LA CREDIBILITÀ CHE NON C’È PIÙ
Sulla questione della ritirata della maggioranza provinciale rispetto alla legge sulla differenza di genere si è già scritto molto, ricordando anche — lo ha fatto Simone Casalini sul Corriere del Trentino di domenica — che questa ritirata ripete l’arretramento sull’omofobia e sul garante dei detenuti. Vale a dire su decisioni che riguardano aspetti più importanti di un riassetto di bilancio, in quanto investono i valori, il quadro in cui ci riconosciamo dentro una società: come diceva Hannah Arendt, zwischen-denMenchen, tra gli uomini. Emerge dunque da parte del cosiddetto centrosinistra autonomista una debolezza: l’incapacità di tenere ferme certe decisioni anche contro il delirio ostruzionista delle minoranze. Quando il presidente Rossi afferma solennemente, come in passato aveva già detto per l’omofobia, che la questione sarà la prima all’ordine del giorno della prossima legislatura provinciale, ci si chiede perché si dovrebbe proporre una riconferma di chi ha già dato prova di non saper tenere su punti che dichiara essere fondamentali.
Per tenere fede ai propri principi si dovrebbe pensare a sedute continuate, diurne e notturne, anche per verificare se l’opposizione è così eroicamente granitica tanto da sacrificare tempo e sonno sull’altare della battaglia in Aula. Finora non c’è stato riscontro.

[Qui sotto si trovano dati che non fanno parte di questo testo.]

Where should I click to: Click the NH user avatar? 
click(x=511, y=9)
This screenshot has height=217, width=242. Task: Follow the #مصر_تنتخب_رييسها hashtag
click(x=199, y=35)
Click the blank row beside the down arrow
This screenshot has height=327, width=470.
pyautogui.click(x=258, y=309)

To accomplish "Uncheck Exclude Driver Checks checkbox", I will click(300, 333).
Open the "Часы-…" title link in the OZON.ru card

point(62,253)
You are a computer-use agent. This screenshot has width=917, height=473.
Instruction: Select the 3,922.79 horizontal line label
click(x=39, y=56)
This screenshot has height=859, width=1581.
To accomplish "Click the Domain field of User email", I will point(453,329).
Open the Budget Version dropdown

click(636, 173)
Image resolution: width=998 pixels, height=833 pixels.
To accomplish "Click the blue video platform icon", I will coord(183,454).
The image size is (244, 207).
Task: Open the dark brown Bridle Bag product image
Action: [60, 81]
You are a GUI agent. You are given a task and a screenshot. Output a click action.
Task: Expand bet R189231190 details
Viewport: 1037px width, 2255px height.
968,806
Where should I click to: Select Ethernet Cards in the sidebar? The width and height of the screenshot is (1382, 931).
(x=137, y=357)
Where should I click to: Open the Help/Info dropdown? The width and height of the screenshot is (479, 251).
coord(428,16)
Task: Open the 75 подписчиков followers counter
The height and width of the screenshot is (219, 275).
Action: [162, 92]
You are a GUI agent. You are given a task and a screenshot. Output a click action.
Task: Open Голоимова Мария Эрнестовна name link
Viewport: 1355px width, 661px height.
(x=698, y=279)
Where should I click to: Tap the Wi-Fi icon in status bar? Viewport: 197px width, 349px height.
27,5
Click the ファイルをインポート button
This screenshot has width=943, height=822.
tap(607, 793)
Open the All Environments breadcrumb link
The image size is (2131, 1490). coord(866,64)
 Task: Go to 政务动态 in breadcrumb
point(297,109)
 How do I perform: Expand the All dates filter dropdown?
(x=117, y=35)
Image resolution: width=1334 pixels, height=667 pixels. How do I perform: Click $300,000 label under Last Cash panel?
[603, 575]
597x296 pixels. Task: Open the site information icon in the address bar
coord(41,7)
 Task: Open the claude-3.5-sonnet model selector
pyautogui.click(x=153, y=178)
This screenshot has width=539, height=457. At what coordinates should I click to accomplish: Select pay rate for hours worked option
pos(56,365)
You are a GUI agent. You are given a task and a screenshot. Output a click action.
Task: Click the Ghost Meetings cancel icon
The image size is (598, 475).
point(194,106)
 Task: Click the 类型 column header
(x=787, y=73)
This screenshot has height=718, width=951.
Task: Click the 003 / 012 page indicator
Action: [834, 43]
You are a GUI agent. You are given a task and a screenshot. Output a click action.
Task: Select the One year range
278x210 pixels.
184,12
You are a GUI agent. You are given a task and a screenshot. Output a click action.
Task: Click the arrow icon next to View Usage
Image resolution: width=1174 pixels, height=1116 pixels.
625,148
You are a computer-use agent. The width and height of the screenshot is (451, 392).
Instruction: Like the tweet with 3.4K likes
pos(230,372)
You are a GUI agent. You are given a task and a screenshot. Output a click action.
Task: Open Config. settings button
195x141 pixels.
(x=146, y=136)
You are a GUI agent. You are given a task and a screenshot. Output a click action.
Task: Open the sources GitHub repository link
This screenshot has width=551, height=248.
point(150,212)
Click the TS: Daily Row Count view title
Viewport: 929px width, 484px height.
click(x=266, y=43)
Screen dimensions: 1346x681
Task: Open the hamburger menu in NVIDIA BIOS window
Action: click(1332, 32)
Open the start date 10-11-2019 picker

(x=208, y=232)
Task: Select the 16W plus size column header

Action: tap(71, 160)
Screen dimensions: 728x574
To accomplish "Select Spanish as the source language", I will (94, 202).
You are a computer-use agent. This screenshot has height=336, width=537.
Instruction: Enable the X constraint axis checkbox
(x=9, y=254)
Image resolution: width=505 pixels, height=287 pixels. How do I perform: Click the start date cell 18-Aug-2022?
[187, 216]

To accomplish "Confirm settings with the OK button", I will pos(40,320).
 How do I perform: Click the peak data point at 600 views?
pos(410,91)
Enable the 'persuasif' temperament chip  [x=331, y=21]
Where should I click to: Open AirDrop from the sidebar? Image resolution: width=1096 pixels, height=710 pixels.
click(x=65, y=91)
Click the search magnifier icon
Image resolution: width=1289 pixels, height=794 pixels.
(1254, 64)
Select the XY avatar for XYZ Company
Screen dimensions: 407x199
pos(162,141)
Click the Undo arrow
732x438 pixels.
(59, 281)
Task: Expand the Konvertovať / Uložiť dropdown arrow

Ogni volta che l’opposizione ha depositato le sue migliaia di emendamenti, la maggioranza si è letteralmente squagliata. Forse perché di fatto non è nemmeno una vera e propria maggioranza. Forse perché, al di là degli assessorati e del potere, alcuni suoi membri hanno il cuore altrove. Un po’ omofobi e un po’ maschilisti. E quali garanzie può allora pretendere chi è meritatamente in carcere?